The Christian faith battle between the Right and the Left is on full display in this year’s election cycle.
In Texas, James Talerico has made claims that his drive into the public square comes from his Christian faith. This motivation is nothing new, as the Republican Party has made this claim for the last 50 years. The political and evangelical right wing has brought in billions of dollars in political fundraising, helped numerous evangelical pastors sell books and packed megachurches. This was done under the idea that the Bible and Jesus really hate abortion and same-sex marriage.
It was a simple formula with easy targets, along with the benefit of blaming all the ills of America on the feminist movement. The evangelical logic always has been that once women decided to find agency in the boardroom, the classroom and the bedroom, gays appeared everywhere and divorce became rampant. Then came MTV, Madonna, Howard Stern and eventually the emasculation of the next generation.
This also allowed any leader of the Republican evangelical leadership never to look in the mirror. In evangelical theology, Christ never speaks to any sins found in the wealthy, white, heterosexual community. Greed can’t ever be a problem, or misogyny, or violence, war or anything that could be interpreted as a sin found within this holy group of evangelicals.
The argument and demonization culminated in the evangelical connection to President Donald Trump, a man who is more an example of the Seven Deadly Sins than the Sermon on the Mount.
However, the American tide may be turning away from the evangelical shoreline, which is disconcerting to those who sold their souls to Trump. Their desperation is shown in their hateful rhetoric against a man cloaked in his Christian faith like James Talarico.
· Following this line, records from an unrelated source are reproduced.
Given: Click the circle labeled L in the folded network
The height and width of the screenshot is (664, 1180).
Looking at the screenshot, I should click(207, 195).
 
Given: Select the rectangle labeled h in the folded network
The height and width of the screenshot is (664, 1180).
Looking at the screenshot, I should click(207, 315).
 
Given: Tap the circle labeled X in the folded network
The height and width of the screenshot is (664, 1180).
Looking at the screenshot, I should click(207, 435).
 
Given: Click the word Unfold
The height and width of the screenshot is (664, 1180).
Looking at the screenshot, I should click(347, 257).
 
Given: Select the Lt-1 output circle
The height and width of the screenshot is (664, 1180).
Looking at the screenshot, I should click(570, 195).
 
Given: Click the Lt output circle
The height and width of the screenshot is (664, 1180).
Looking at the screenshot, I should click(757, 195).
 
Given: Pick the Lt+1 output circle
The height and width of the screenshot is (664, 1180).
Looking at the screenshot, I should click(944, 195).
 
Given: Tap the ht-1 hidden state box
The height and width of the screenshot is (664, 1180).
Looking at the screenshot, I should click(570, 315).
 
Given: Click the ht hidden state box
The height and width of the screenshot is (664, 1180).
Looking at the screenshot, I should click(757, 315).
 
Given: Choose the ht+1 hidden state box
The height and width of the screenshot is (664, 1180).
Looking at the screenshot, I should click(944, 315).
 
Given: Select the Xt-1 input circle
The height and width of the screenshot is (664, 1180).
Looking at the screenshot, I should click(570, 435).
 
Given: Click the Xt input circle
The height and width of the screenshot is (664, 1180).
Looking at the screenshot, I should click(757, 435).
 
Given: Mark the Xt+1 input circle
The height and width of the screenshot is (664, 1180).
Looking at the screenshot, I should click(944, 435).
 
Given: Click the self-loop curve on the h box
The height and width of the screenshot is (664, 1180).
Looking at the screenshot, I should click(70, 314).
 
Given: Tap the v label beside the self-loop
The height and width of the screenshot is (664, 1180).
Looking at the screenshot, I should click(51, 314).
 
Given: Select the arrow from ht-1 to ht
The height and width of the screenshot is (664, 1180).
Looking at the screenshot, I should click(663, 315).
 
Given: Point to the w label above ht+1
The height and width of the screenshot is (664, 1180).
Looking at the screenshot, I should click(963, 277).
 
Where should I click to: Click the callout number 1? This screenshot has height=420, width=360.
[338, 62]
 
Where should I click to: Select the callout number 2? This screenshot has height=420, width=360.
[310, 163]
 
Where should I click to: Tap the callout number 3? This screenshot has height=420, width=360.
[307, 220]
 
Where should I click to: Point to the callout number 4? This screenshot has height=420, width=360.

The political Christian Left has put forward a few politicians of late, but the evangelical movement felt confident they could defeat them because many of these candidates came from the Black Church. The evangelical movement never truly respected the Black Church.
In Talarico, the Christian Left has someone who could gain significant political power, and he is white, which evangelical leadership considers a problem. That’s why he’s a threat.
American Christians face a choice: Shall the faithful continue with a theology that vilifies all those who are not wealthy, heterosexual white men or should the faithful follow those fighting for the foreigner, the poor, the sick, the unwanted and the rejected?
The evangelical movement got it backward. They attack all those outside their walls and praise all those within the church walls.
There is a biblical metaphor where the sword is a “sword of the Spirit,” used to counter religious falsehood. This falsehood has been represented by the evangelical movement for the last 50 years. Another biblical weapon is a shield, or the “shield of faith,” as a protector against the evils of oppression and the sinful nature of the world.
Now is the right time to choose the side that protects the oppressed and condemns the righteous.
Nathaniel Manderson lives in Danvers, Mass. He was educated at a conservative seminary, trained as a minister, ordained through the American Baptist Churches USA and guided by liberal ideals. He has been a pastor, a career counselor, an academic adviser, a high school teacher and an advocate for first-generation and low-income students, along with being a paper delivery man, a construction worker, a FedEx package handler, Amazon driver and hospice chaplain.